Arwady, the health commissioner for the city of Chicago, told herself: We’re next. We have to act.
“I have never been a part of something that moved that fast at that scale with that amount of urgency,” Arwady said. “It was a compression of what might have taken six months into six days.”
Arwady and her colleagues had to find ways to limit community spread. But how far should they go? Close all the restaurants? She recalls looking at her chief medical officer and saying: “Oh my God, schools too?”
Yes, schools, and much more, not just in Chicago but across the country. What unfolded in March 2020 was a national shutdown unlike anything the country had tried before.
The shutdown was profoundly strange and has had lasting effects on our national psyche. But memories fade, circumstances change, opinions shift. Three years later, the decision by local, state and federal government officials to limit spread of the virus continues to spark rancorous battles in the pandemic-fueled arenas of the culture war.

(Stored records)

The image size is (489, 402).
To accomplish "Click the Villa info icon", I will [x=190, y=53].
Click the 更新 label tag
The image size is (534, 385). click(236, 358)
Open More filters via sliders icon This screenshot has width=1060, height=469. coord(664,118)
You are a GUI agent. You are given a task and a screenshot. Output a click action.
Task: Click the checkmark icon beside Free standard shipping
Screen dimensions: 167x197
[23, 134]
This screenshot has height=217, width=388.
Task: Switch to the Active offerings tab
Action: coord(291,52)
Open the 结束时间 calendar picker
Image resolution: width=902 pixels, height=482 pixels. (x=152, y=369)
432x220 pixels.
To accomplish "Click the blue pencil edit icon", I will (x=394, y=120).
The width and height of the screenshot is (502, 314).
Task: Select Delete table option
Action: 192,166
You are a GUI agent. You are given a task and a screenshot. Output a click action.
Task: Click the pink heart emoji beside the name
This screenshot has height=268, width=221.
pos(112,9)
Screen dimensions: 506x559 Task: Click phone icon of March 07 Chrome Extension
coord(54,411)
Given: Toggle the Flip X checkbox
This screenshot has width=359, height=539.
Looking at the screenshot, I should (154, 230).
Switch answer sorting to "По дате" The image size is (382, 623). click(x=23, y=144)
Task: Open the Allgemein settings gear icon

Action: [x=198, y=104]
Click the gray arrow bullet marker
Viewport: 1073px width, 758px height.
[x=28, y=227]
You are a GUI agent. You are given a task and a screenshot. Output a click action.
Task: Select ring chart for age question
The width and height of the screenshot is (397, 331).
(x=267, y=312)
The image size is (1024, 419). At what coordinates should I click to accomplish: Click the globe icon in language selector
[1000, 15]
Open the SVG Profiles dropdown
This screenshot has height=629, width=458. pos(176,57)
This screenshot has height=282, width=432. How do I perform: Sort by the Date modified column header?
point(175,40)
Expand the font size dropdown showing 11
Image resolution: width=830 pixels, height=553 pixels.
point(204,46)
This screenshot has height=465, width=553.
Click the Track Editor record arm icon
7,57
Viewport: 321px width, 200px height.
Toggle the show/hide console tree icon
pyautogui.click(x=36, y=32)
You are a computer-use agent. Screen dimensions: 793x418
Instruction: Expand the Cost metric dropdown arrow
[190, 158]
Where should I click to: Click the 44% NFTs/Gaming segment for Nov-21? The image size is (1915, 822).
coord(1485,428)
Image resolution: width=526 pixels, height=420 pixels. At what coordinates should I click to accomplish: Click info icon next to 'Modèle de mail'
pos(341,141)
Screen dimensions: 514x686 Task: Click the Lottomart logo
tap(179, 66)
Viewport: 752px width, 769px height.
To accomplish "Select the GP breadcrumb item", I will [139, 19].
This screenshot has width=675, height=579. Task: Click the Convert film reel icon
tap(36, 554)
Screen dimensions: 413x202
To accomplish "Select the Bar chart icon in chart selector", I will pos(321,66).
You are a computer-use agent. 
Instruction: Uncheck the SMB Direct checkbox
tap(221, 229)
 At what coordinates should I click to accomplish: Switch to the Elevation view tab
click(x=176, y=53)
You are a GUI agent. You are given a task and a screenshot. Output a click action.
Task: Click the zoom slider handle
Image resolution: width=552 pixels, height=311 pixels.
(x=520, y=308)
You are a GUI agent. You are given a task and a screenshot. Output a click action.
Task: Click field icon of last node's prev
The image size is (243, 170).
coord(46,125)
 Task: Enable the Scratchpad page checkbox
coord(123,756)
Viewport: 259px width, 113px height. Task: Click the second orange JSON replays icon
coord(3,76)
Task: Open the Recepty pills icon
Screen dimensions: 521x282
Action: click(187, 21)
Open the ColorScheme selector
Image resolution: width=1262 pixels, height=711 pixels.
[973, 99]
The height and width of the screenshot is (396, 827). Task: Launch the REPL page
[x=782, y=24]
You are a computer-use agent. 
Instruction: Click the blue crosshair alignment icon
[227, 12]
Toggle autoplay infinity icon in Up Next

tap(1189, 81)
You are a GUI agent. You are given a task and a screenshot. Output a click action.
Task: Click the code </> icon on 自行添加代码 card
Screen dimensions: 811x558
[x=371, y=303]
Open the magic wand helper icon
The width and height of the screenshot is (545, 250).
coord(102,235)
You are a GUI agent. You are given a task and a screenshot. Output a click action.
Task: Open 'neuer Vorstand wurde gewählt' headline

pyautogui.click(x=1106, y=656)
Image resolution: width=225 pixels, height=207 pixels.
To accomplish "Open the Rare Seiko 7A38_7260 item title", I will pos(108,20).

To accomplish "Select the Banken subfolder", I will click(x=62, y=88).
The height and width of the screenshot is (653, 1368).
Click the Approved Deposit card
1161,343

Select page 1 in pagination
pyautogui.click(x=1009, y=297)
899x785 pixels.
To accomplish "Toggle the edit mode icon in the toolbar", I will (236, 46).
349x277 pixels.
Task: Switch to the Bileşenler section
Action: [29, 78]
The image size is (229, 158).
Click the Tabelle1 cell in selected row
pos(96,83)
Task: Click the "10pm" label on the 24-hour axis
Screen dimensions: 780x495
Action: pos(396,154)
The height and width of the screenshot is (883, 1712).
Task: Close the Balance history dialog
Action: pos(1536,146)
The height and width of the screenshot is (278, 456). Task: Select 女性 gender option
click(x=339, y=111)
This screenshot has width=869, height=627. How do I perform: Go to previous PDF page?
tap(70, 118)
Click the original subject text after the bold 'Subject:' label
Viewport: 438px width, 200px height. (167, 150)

What is being asked:
Rewrite the part of the article on the 2020 shutdown that opens with the words containing "Yes, schools, and" and closes with "the culture war.", swapping in "lockdown" for "shutdown".

Answer to the exercise:
Yes, schools, and much more, not just in Chicago but across the country. What unfolded in March 2020 was a national lockdown unlike anything the country had tried before.
The lockdown was profoundly strange and has had lasting effects on our national psyche. But memories fade, circumstances change, opinions shift. Three years later, the decision by local, state and federal government officials to limit spread of the virus continues to spark rancorous battles in the pandemic-fueled arenas of the culture war.